**TASK TO COMPLETE:**
Every record should be copied exactly, except that pictures are to be omitted.

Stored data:
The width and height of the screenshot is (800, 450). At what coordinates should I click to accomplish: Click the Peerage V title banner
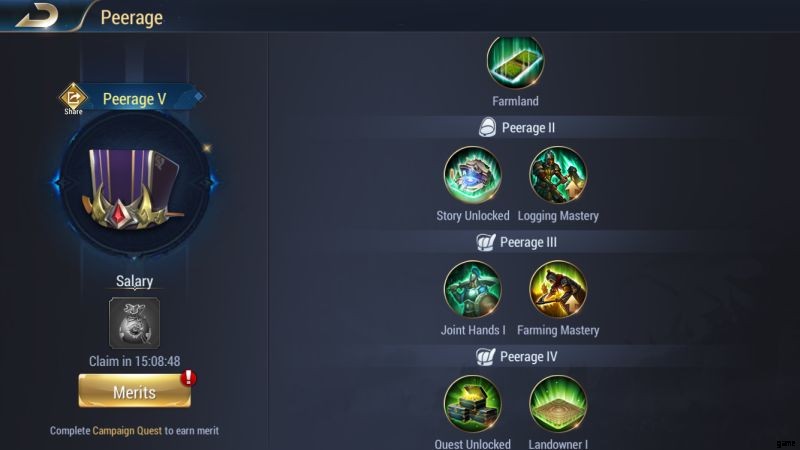pyautogui.click(x=140, y=97)
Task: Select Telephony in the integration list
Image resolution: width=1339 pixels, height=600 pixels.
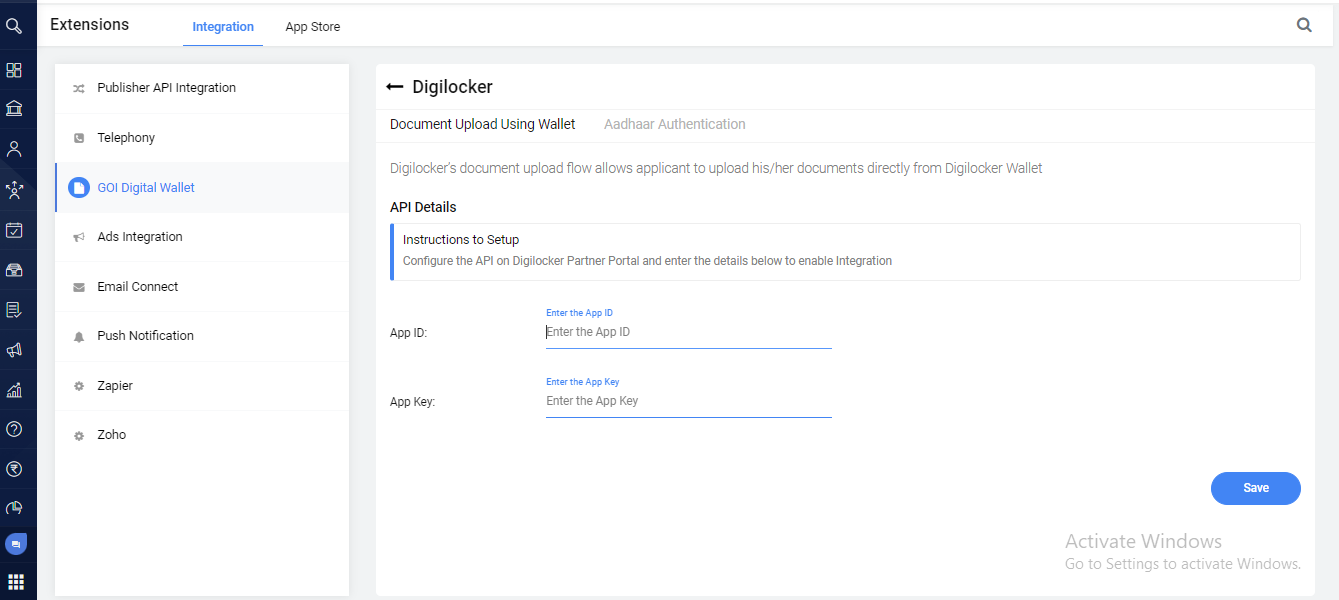Action: (126, 138)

**YOUR RESPONSE:**
The width and height of the screenshot is (800, 450). At what coordinates should I click to accomplish: Click the Peerage V title banner
pyautogui.click(x=140, y=97)
Task: Select Telephony in the integration list
Image resolution: width=1339 pixels, height=600 pixels.
Action: (126, 138)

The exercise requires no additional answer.